● Aim of the exercise:
Print every one of the records verbatim, omitting nothing.

● Entries supplied:
------------------------------------------------
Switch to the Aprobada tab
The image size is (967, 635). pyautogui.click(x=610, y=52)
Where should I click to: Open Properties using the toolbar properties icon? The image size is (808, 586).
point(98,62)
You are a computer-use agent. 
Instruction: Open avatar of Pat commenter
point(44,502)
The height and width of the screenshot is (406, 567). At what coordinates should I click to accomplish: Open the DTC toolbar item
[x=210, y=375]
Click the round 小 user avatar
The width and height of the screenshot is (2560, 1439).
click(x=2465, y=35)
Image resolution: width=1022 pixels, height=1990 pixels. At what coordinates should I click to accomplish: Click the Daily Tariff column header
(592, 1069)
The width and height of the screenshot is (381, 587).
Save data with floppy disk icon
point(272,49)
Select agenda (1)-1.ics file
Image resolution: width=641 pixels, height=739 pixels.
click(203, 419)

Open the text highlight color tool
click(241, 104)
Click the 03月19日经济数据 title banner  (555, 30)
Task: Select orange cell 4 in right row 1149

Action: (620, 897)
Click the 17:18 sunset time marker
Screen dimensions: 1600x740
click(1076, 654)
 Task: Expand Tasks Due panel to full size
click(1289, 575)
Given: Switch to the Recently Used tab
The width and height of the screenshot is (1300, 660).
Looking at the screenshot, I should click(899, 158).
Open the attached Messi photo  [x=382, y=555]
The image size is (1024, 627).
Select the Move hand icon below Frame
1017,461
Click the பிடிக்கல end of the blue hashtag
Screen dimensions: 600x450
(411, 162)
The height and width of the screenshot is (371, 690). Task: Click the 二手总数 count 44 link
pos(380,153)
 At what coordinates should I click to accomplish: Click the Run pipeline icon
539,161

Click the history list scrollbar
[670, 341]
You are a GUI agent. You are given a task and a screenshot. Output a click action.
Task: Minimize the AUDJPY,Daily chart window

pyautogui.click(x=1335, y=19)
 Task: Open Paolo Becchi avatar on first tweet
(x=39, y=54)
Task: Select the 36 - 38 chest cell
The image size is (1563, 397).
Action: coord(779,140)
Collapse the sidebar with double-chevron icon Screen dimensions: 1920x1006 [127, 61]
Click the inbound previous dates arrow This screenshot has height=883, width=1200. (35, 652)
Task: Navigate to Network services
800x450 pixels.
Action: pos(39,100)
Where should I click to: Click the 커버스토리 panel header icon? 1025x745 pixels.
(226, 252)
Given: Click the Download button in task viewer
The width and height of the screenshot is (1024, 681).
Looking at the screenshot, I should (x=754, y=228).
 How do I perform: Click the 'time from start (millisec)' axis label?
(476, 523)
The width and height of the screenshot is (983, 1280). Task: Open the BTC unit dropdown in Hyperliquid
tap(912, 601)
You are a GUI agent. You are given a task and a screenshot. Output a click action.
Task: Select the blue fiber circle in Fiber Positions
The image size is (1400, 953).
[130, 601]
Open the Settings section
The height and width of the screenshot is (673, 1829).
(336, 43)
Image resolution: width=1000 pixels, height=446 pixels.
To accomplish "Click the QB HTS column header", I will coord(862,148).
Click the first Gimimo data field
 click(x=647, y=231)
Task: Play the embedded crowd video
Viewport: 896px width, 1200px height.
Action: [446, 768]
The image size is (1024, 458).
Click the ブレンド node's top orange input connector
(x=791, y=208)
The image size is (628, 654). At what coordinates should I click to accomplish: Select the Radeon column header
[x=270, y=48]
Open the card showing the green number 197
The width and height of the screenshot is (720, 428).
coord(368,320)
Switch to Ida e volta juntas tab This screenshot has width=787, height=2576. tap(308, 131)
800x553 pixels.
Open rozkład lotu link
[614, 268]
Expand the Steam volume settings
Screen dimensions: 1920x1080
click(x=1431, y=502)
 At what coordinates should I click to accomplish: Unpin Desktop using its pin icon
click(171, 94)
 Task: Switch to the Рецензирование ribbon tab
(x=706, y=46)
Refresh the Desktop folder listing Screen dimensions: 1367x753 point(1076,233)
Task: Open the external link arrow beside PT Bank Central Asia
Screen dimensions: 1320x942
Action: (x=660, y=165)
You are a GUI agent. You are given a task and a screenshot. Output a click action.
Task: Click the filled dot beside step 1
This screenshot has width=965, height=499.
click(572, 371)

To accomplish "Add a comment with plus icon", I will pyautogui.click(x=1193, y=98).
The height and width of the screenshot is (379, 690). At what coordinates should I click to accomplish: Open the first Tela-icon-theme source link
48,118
------------------------------------------------
● Result for this task:
Switch to the Aprobada tab
The image size is (967, 635). pyautogui.click(x=610, y=52)
Where should I click to: Open Properties using the toolbar properties icon? The image size is (808, 586).
point(98,62)
You are a computer-use agent. 
Instruction: Open avatar of Pat commenter
point(44,502)
The height and width of the screenshot is (406, 567). At what coordinates should I click to accomplish: Open the DTC toolbar item
[x=210, y=375]
Click the round 小 user avatar
The width and height of the screenshot is (2560, 1439).
click(x=2465, y=35)
Image resolution: width=1022 pixels, height=1990 pixels. At what coordinates should I click to accomplish: Click the Daily Tariff column header
(592, 1069)
The width and height of the screenshot is (381, 587).
Save data with floppy disk icon
point(272,49)
Select agenda (1)-1.ics file
Image resolution: width=641 pixels, height=739 pixels.
click(203, 419)

Open the text highlight color tool
click(241, 104)
Click the 03月19日经济数据 title banner  (555, 30)
Task: Select orange cell 4 in right row 1149

Action: (620, 897)
Click the 17:18 sunset time marker
Screen dimensions: 1600x740
click(1076, 654)
 Task: Expand Tasks Due panel to full size
click(1289, 575)
Given: Switch to the Recently Used tab
The width and height of the screenshot is (1300, 660).
Looking at the screenshot, I should click(899, 158).
Open the attached Messi photo  [x=382, y=555]
The image size is (1024, 627).
Select the Move hand icon below Frame
1017,461
Click the பிடிக்கல end of the blue hashtag
Screen dimensions: 600x450
(411, 162)
The height and width of the screenshot is (371, 690). Task: Click the 二手总数 count 44 link
pos(380,153)
 At what coordinates should I click to accomplish: Click the Run pipeline icon
539,161

Click the history list scrollbar
[670, 341]
You are a GUI agent. You are given a task and a screenshot. Output a click action.
Task: Minimize the AUDJPY,Daily chart window

pyautogui.click(x=1335, y=19)
 Task: Open Paolo Becchi avatar on first tweet
(x=39, y=54)
Task: Select the 36 - 38 chest cell
The image size is (1563, 397).
Action: coord(779,140)
Collapse the sidebar with double-chevron icon Screen dimensions: 1920x1006 [127, 61]
Click the inbound previous dates arrow This screenshot has height=883, width=1200. (35, 652)
Task: Navigate to Network services
800x450 pixels.
Action: pos(39,100)
Where should I click to: Click the 커버스토리 panel header icon? 1025x745 pixels.
(226, 252)
Given: Click the Download button in task viewer
The width and height of the screenshot is (1024, 681).
Looking at the screenshot, I should (x=754, y=228).
 How do I perform: Click the 'time from start (millisec)' axis label?
(476, 523)
The width and height of the screenshot is (983, 1280). Task: Open the BTC unit dropdown in Hyperliquid
tap(912, 601)
You are a GUI agent. You are given a task and a screenshot. Output a click action.
Task: Select the blue fiber circle in Fiber Positions
The image size is (1400, 953).
[130, 601]
Open the Settings section
The height and width of the screenshot is (673, 1829).
(336, 43)
Image resolution: width=1000 pixels, height=446 pixels.
To accomplish "Click the QB HTS column header", I will coord(862,148).
Click the first Gimimo data field
 click(x=647, y=231)
Task: Play the embedded crowd video
Viewport: 896px width, 1200px height.
Action: [446, 768]
The image size is (1024, 458).
Click the ブレンド node's top orange input connector
(x=791, y=208)
The image size is (628, 654). At what coordinates should I click to accomplish: Select the Radeon column header
[x=270, y=48]
Open the card showing the green number 197
The width and height of the screenshot is (720, 428).
coord(368,320)
Switch to Ida e volta juntas tab This screenshot has width=787, height=2576. tap(308, 131)
800x553 pixels.
Open rozkład lotu link
[614, 268]
Expand the Steam volume settings
Screen dimensions: 1920x1080
click(x=1431, y=502)
 At what coordinates should I click to accomplish: Unpin Desktop using its pin icon
click(171, 94)
 Task: Switch to the Рецензирование ribbon tab
(x=706, y=46)
Refresh the Desktop folder listing Screen dimensions: 1367x753 point(1076,233)
Task: Open the external link arrow beside PT Bank Central Asia
Screen dimensions: 1320x942
Action: (x=660, y=165)
You are a GUI agent. You are given a task and a screenshot. Output a click action.
Task: Click the filled dot beside step 1
This screenshot has width=965, height=499.
click(572, 371)

To accomplish "Add a comment with plus icon", I will pyautogui.click(x=1193, y=98).
The height and width of the screenshot is (379, 690). At what coordinates should I click to accomplish: Open the first Tela-icon-theme source link
48,118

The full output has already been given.